Text under study —
──────────────────────────────

Rhode Island Sound is a sound off the coast of the U.S. state of Rhode Island at the mouth of Narragansett Bay. It begins east of Block Island Sound, continues to the east to Buzzards Bay, and opens south into the Atlantic Ocean between Block Island and Martha's Vineyard. The sound forms part of the Intracoastal Waterway.

==Geography==
Geographically, Rhode Island Sound begins to the east of Block Island Sound, and continues to Buzzards Bay in the east. The Rhode Island Sound is approximately 2500 km2 and has a maximum depth of 60 m. Average wave heights range from 1 to 3 m. Circulation and current strength are mostly impacted by the surrounding geology and not by wind strength. This causes the sea floor habitats in the Rhode Island Sound to be constantly changing.

===Sedimentary processes===
Studies conducted in 2006 by the Coastal Marine and Geology Program and the Long Island Sound Resource Center used digital terrain models to make topographical depictions of unknown glacial features and bedforms. Newfound glacial features include an ice-sculptured bedrock surface, residual stagnant-ice-contact deposits, a recessional moraine, and exposed glaciolacustrine sediments. Modern bedforms consist of fields of transverse sand waves, barchanoid waves, giant scour depressions, and pockmarks). Bedform asymmetry from multibeam bathymetric data indicate that net sediment transport is westward across the northern part of the study area near Fishers Island, and eastward across the southern part near Great Gull Island.

──────────────────────────────

Work order 1 — Summarize the text on Rhode Island Sound in two sentences.
Work order 2 —
Using the text on Rhode Island Sound, answer each question on its own line:
(a) What is the sound's maximum depth?
(b) Which two organizations conducted the 2006 studies?
(c) In which direction does net sediment move near Fishers Island?
Work only from the text on Rhode Island Sound.

──────────────────────────────

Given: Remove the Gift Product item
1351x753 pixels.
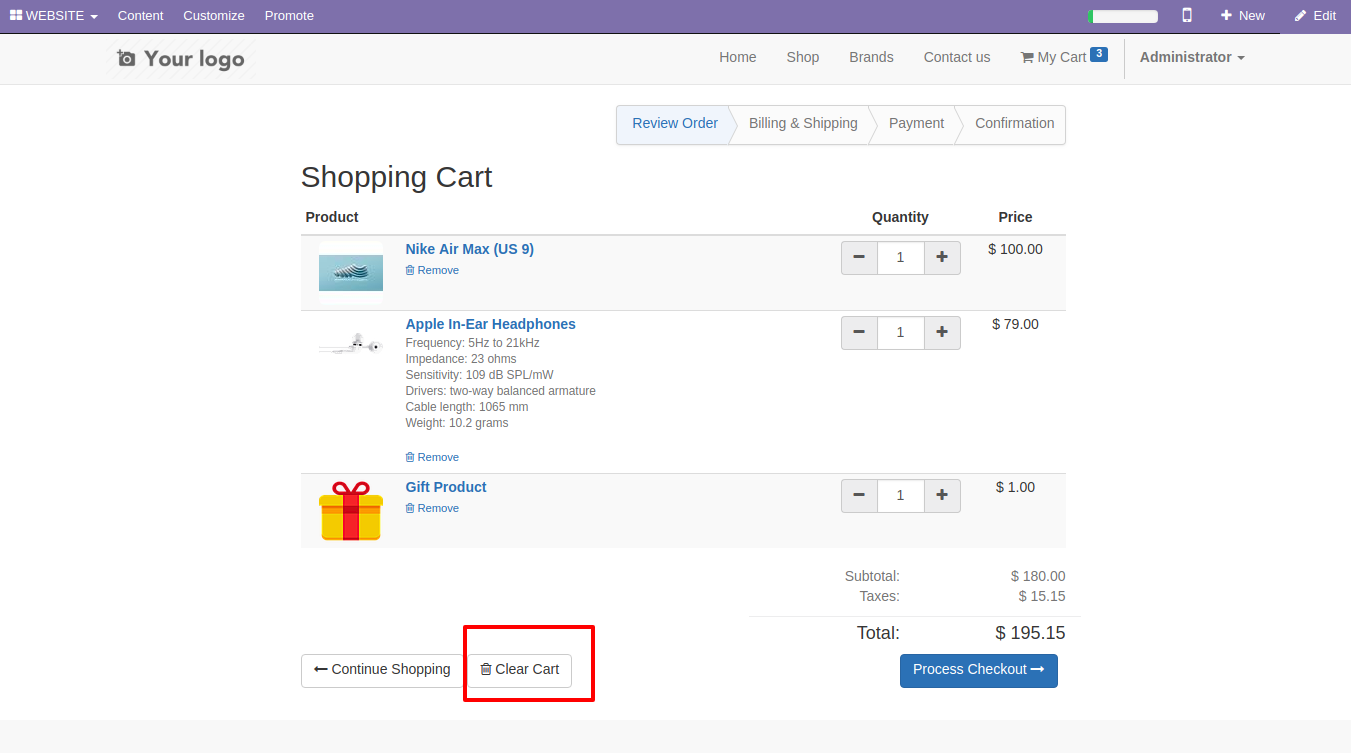Looking at the screenshot, I should [x=432, y=508].
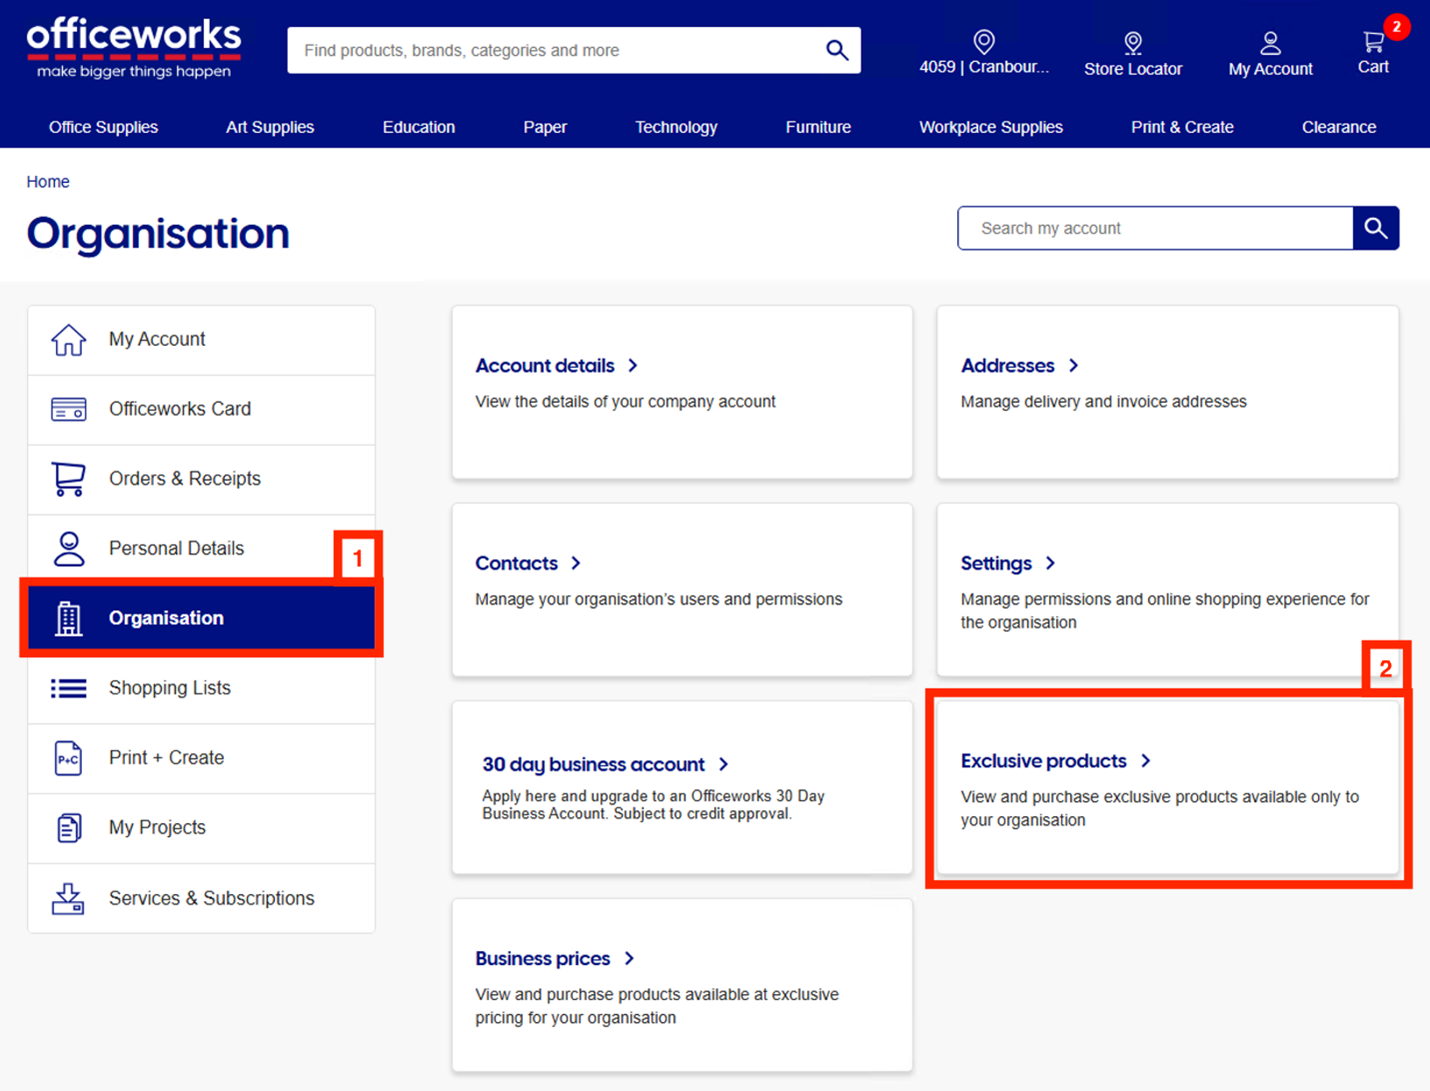Open the shopping cart icon
The width and height of the screenshot is (1430, 1091).
(1373, 42)
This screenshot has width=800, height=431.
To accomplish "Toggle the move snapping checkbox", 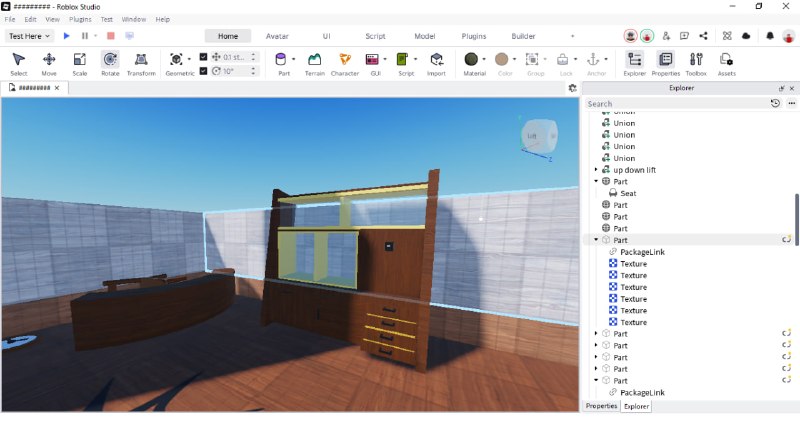I will [203, 57].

──────────────────────────────

Answer space 1 — Rhode Island Sound lies off Rhode Island at the mouth of Narragansett Bay, running east from Block Island Sound to Buzzards Bay and opening south into the Atlantic between Block Island and Martha's Vineyard. It covers about 2500 km2 and reaches 60 m deep, and its sea floor habitats keep changing because the surrounding geology, not wind, mainly shapes its circulation and currents.

Answer space 2 —
(a) 60 m
(b) The Coastal Marine and Geology Program and the Long Island Sound Resource Center
(c) Westward